Mohan practises yoga at his home near Ranaghat, Nadia. Picture by Somnath Kundu
Poverty did not allow him to play football, his childhood passion, but it could not stop everything.
Mohan Singh, 21, a farm labourer who has struggled hard and got into a college, began to practise yoga when he was 12.
The first-year BA student of Majhdia College has been selected by the Yoga Federation of India to represent the country at the Asian Yoga Championship in Kuala Lumpur to be held on August 29 as well as in the World Yoga Championship in Paris slated for October 13 this year. The world championship is organised by World Yoga Sports Federation and four other international yoga organisations.
But that doesn’t mean that Mohan is leaving for Kuala Lumpur. Paris is an even more distant dream.
Mohan, who often works as a daily farm labourer to help his family, needs around Rs 2,00,000 to attend the two international events.
The Yoga Federation of India, is a parent body that in the country, is recognised by the Indian Olympic Association. The federation selected Mohan after he ranked first in this year’s National Yoga Championship held in Hoshiarpur, Punjab.
The federation has asked Mohan to arrange for Rs 80,000 for the Kuala Lumpur meet and Rs 1,20,000 for the world meet in Paris.

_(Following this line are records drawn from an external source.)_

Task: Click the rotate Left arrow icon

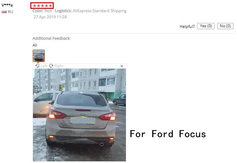Action: click(37, 66)
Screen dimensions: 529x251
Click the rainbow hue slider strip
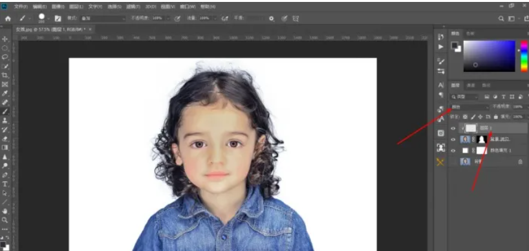[524, 56]
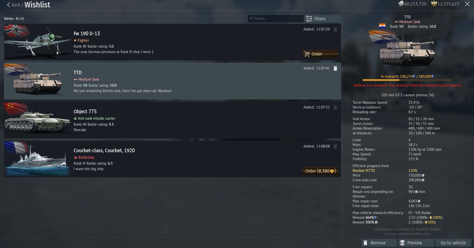The width and height of the screenshot is (474, 248).
Task: Click Go to vehicle button
Action: point(453,243)
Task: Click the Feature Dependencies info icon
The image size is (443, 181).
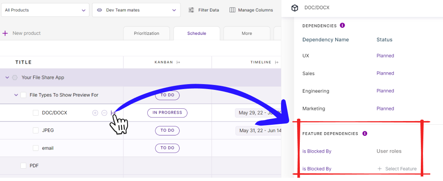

The son of a poor farmer of Baghadanga village under Gangnapur police station, near Ranaghat, about 75km from Calcutta, Mohan realised early enough that he could not afford to be a football player.
“I could not choose any other sport because it would require money to purchase accessories. Poverty taught me to love yoga. But now poverty is standing in the way of opportunities again,” Mohan said.
“Rs 2 lakh is a dream for a family like mine,” said Mohan.
Mohan’s father Subhash Singh suffers from arthritis. The family is largely maintained by Mohan’s elder brother Suman, also a farm labourer.
Mohan started to learn yoga in 2005 inspired by Baba Ramdev.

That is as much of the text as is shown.